▶ [Prompt] Write out each of the following rows word for word, with no changes.

▶ [Rows]
-----

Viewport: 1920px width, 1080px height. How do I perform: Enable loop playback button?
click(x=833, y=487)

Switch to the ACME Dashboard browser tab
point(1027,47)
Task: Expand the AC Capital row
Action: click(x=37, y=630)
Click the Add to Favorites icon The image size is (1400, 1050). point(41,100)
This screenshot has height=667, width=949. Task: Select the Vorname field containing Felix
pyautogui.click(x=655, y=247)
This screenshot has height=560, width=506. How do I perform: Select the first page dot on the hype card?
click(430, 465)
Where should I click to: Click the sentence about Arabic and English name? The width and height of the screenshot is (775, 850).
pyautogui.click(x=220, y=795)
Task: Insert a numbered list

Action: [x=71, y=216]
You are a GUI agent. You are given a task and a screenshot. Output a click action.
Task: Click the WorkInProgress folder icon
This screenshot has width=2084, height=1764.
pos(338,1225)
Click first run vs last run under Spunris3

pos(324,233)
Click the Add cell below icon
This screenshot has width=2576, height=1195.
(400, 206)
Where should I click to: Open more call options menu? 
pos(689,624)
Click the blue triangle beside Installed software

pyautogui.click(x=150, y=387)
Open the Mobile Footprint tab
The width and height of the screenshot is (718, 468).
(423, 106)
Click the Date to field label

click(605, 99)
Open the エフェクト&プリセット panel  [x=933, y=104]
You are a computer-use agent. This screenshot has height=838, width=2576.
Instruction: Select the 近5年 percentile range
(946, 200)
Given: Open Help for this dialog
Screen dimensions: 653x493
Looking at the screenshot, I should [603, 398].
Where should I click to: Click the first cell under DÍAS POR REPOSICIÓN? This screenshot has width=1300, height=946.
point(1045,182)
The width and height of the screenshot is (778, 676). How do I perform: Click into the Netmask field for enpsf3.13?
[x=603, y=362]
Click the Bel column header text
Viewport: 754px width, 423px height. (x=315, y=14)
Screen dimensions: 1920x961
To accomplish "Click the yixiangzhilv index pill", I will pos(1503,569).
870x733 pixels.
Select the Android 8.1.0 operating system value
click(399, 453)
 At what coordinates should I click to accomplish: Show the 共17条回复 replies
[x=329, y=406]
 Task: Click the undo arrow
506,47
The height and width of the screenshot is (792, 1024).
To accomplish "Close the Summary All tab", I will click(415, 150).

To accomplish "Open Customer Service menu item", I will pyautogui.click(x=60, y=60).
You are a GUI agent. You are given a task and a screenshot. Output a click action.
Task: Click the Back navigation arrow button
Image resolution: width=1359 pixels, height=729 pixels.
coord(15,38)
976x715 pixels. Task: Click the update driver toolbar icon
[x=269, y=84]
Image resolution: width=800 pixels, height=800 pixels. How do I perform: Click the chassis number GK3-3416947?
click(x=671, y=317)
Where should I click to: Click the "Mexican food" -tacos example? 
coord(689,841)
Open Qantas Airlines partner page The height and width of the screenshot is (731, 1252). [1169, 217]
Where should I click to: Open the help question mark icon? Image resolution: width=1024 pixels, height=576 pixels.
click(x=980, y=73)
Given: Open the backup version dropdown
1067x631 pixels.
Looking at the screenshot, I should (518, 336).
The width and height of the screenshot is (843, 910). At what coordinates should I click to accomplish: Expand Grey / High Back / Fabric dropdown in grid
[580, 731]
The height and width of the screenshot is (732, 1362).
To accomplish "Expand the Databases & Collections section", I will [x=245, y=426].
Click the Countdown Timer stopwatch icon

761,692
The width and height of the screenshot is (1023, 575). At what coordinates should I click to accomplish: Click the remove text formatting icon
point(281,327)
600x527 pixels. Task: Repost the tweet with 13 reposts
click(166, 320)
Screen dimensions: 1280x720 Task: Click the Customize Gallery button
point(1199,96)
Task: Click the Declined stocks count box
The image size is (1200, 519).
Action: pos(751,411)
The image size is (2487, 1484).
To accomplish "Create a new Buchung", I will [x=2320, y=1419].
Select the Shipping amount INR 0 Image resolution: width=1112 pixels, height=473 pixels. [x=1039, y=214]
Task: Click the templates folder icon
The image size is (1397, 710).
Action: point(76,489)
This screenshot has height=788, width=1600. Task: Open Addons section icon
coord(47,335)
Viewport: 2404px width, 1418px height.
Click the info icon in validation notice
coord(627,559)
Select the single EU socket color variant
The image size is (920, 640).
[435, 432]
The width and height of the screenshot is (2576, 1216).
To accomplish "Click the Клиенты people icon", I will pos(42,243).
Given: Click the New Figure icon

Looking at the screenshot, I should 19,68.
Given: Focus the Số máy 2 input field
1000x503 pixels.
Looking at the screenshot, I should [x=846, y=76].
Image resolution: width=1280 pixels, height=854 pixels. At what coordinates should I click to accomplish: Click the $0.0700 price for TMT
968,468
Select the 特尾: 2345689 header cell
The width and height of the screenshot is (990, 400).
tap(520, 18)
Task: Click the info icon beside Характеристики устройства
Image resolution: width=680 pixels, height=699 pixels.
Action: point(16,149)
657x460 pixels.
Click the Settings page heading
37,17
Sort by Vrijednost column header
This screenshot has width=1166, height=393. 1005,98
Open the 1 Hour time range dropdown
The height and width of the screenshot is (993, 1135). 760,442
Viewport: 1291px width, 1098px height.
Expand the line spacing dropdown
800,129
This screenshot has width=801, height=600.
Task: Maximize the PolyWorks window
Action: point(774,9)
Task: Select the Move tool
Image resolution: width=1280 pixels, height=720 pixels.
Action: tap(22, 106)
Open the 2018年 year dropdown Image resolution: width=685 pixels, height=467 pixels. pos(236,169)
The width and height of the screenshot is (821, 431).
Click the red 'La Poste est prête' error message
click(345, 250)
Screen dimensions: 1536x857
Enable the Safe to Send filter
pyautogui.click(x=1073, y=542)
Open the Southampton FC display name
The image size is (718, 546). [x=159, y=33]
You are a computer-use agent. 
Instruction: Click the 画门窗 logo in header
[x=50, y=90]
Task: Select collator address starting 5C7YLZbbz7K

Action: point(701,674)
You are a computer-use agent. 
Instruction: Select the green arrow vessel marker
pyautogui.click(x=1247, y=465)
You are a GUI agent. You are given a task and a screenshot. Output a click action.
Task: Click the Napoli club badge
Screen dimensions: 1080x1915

-----

▶ [Problem solution]
Viewport: 1920px width, 1080px height. How do I perform: Enable loop playback button?
click(x=833, y=487)

Switch to the ACME Dashboard browser tab
point(1027,47)
Task: Expand the AC Capital row
Action: click(x=37, y=630)
Click the Add to Favorites icon The image size is (1400, 1050). point(41,100)
This screenshot has height=667, width=949. Task: Select the Vorname field containing Felix
pyautogui.click(x=655, y=247)
This screenshot has height=560, width=506. How do I perform: Select the first page dot on the hype card?
click(430, 465)
Where should I click to: Click the sentence about Arabic and English name? The width and height of the screenshot is (775, 850).
pyautogui.click(x=220, y=795)
Task: Insert a numbered list

Action: [x=71, y=216]
You are a GUI agent. You are given a task and a screenshot. Output a click action.
Task: Click the WorkInProgress folder icon
This screenshot has width=2084, height=1764.
pos(338,1225)
Click first run vs last run under Spunris3

pos(324,233)
Click the Add cell below icon
This screenshot has width=2576, height=1195.
(400, 206)
Where should I click to: Open more call options menu? 
pos(689,624)
Click the blue triangle beside Installed software

pyautogui.click(x=150, y=387)
Open the Mobile Footprint tab
The width and height of the screenshot is (718, 468).
(423, 106)
Click the Date to field label

click(605, 99)
Open the エフェクト&プリセット panel  [x=933, y=104]
You are a computer-use agent. This screenshot has height=838, width=2576.
Instruction: Select the 近5年 percentile range
(946, 200)
Given: Open Help for this dialog
Screen dimensions: 653x493
Looking at the screenshot, I should [603, 398].
Where should I click to: Click the first cell under DÍAS POR REPOSICIÓN? This screenshot has width=1300, height=946.
point(1045,182)
The width and height of the screenshot is (778, 676). How do I perform: Click into the Netmask field for enpsf3.13?
[x=603, y=362]
Click the Bel column header text
Viewport: 754px width, 423px height. (x=315, y=14)
Screen dimensions: 1920x961
To accomplish "Click the yixiangzhilv index pill", I will pos(1503,569).
870x733 pixels.
Select the Android 8.1.0 operating system value
click(399, 453)
 At what coordinates should I click to accomplish: Show the 共17条回复 replies
[x=329, y=406]
 Task: Click the undo arrow
506,47
The height and width of the screenshot is (792, 1024).
To accomplish "Close the Summary All tab", I will click(415, 150).

To accomplish "Open Customer Service menu item", I will pyautogui.click(x=60, y=60).
You are a GUI agent. You are given a task and a screenshot. Output a click action.
Task: Click the Back navigation arrow button
Image resolution: width=1359 pixels, height=729 pixels.
coord(15,38)
976x715 pixels. Task: Click the update driver toolbar icon
[x=269, y=84]
Image resolution: width=800 pixels, height=800 pixels. How do I perform: Click the chassis number GK3-3416947?
click(x=671, y=317)
Where should I click to: Click the "Mexican food" -tacos example? 
coord(689,841)
Open Qantas Airlines partner page The height and width of the screenshot is (731, 1252). [1169, 217]
Where should I click to: Open the help question mark icon? Image resolution: width=1024 pixels, height=576 pixels.
click(x=980, y=73)
Given: Open the backup version dropdown
1067x631 pixels.
Looking at the screenshot, I should (518, 336).
The width and height of the screenshot is (843, 910). At what coordinates should I click to accomplish: Expand Grey / High Back / Fabric dropdown in grid
[580, 731]
The height and width of the screenshot is (732, 1362).
To accomplish "Expand the Databases & Collections section", I will [x=245, y=426].
Click the Countdown Timer stopwatch icon

761,692
The width and height of the screenshot is (1023, 575). At what coordinates should I click to accomplish: Click the remove text formatting icon
point(281,327)
600x527 pixels. Task: Repost the tweet with 13 reposts
click(166, 320)
Screen dimensions: 1280x720 Task: Click the Customize Gallery button
point(1199,96)
Task: Click the Declined stocks count box
The image size is (1200, 519).
Action: pos(751,411)
The image size is (2487, 1484).
To accomplish "Create a new Buchung", I will [x=2320, y=1419].
Select the Shipping amount INR 0 Image resolution: width=1112 pixels, height=473 pixels. [x=1039, y=214]
Task: Click the templates folder icon
The image size is (1397, 710).
Action: point(76,489)
This screenshot has height=788, width=1600. Task: Open Addons section icon
coord(47,335)
Viewport: 2404px width, 1418px height.
Click the info icon in validation notice
coord(627,559)
Select the single EU socket color variant
The image size is (920, 640).
[435, 432]
The width and height of the screenshot is (2576, 1216).
To accomplish "Click the Клиенты people icon", I will pos(42,243).
Given: Click the New Figure icon

Looking at the screenshot, I should 19,68.
Given: Focus the Số máy 2 input field
1000x503 pixels.
Looking at the screenshot, I should [x=846, y=76].
Image resolution: width=1280 pixels, height=854 pixels. At what coordinates should I click to accomplish: Click the $0.0700 price for TMT
968,468
Select the 特尾: 2345689 header cell
The width and height of the screenshot is (990, 400).
tap(520, 18)
Task: Click the info icon beside Характеристики устройства
Image resolution: width=680 pixels, height=699 pixels.
Action: point(16,149)
657x460 pixels.
Click the Settings page heading
37,17
Sort by Vrijednost column header
This screenshot has width=1166, height=393. 1005,98
Open the 1 Hour time range dropdown
The height and width of the screenshot is (993, 1135). 760,442
Viewport: 1291px width, 1098px height.
Expand the line spacing dropdown
800,129
This screenshot has width=801, height=600.
Task: Maximize the PolyWorks window
Action: point(774,9)
Task: Select the Move tool
Image resolution: width=1280 pixels, height=720 pixels.
Action: tap(22, 106)
Open the 2018年 year dropdown Image resolution: width=685 pixels, height=467 pixels. pos(236,169)
The width and height of the screenshot is (821, 431).
Click the red 'La Poste est prête' error message
click(345, 250)
Screen dimensions: 1536x857
Enable the Safe to Send filter
pyautogui.click(x=1073, y=542)
Open the Southampton FC display name
The image size is (718, 546). [x=159, y=33]
You are a computer-use agent. 
Instruction: Click the 画门窗 logo in header
[x=50, y=90]
Task: Select collator address starting 5C7YLZbbz7K

Action: point(701,674)
You are a computer-use agent. 
Instruction: Select the green arrow vessel marker
pyautogui.click(x=1247, y=465)
You are a GUI agent. You are given a task and a screenshot. Output a click action.
Task: Click the Napoli club badge
Screen dimensions: 1080x1915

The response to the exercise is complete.